Anything within a single compartment can freely and directly access anything else in that same compartment. No locking or wrappers are necessary (or possible). The overall model is thus a partitioning of all (garbage collectible) data into separate compartments, with controlled access from one compartment to another but lockless, direct access between objects within a compartment. Cross-compartment access is handled via “wrappers”, which is the subject of the next section.

Wrappers

GCthings may be wrapped in cross-compartment wrappers for a number of reasons. When a context is transitioning from one compartment to another (ie, it’s making a cross-compartment call), its scope object and pending exception (if any) are changed to wrappers pointing back to the objects in the old compartment. But any object can be wrapped in a cross-compartment wrapper if needed. You can clone an object from another compartment, and all of its properties will be wrappers pointing at the “real” properties in the origin compartment.

Cross-compartment wrappers do not compose. When you wrap an object, any existing wrappers will be ripped off first. (Slight oversimplification; there is one exception.) In fact, the type of wrapper used for an object is uniquely determined by the source and destination compartments.

The precise terminology is a little confusing. A cross-compartment wrapper is a JSObject whose class is one of the proxy classes. When you access such an
object, it fetches its proxy handler (a subclass of JSProxyHandler) out of a slot to decide how to handle that access. Confusingly, in the code a JSCrossCompartmentWrapper is the subclass of JSProxyHandler that manages cross-compartment access, but usually when we refer to a “cross-compartment wrapper”, we’re really talking about the JSObject. (The JSObject of type js::SomethingProxyClass that has a private JSSLOT_PROXY_HANDLER field containing a JSProxyHandler subclass that knows how to mediate access to the proxied object stored in JSSLOT_PROXY_PRIVATE. Phew.)

A proxy handler mediates access to the proxied objects based on a set of rules embodied by some subclass of JSProxyHandler.

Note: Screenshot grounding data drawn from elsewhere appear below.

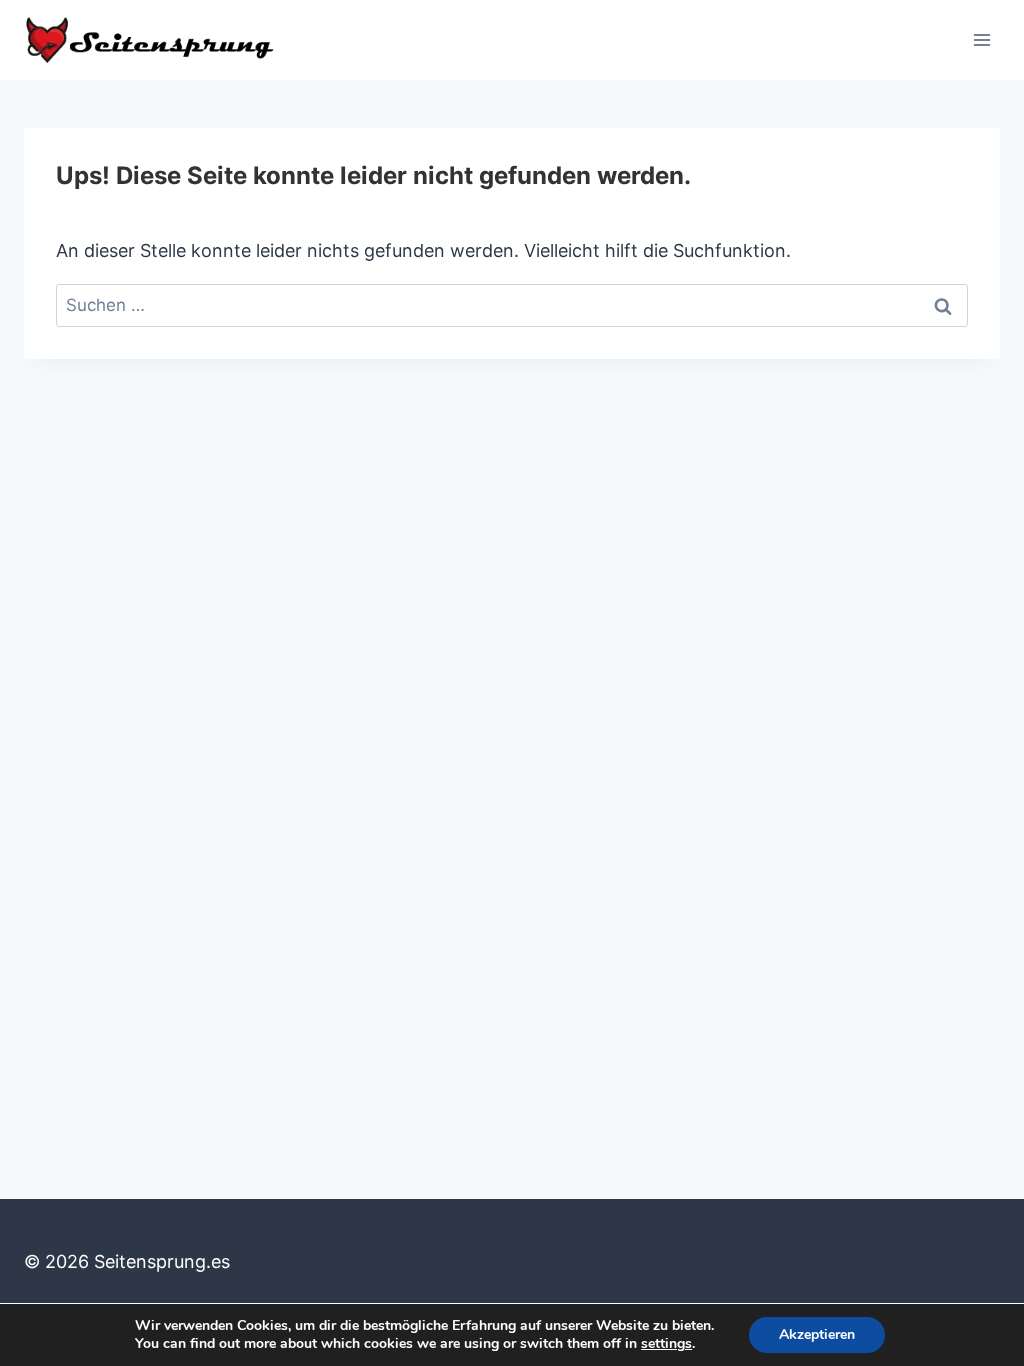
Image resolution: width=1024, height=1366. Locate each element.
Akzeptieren (817, 1334)
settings (666, 1344)
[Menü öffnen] (981, 39)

A proxy handler might allow all accesses through, conceal certain properties, or check on each access whether the source compartment is allowed to see a particular property. Examples of proxy handler classes are the things listed on https://developer.mozilla.org/en/XPConnect_wrappers : cross-origin wrappers (XOWs), chrome object wrappers (COWs), etc.

Also, the same wrapper will always be used for a given object. This is necessary for equality testing between independently generated wrappings of the same object, and useful for performance and memory usage as well. Internally, every compartment has a wrapperCache that is keyed off of wrapped objects’ identity. You could think of the flavor of wrapper (i.e., the type of proxy handler) being determined by the tuple «destination compartment, source compartment, object», but the object is stored within the source compartment so those last two are redundant with each other.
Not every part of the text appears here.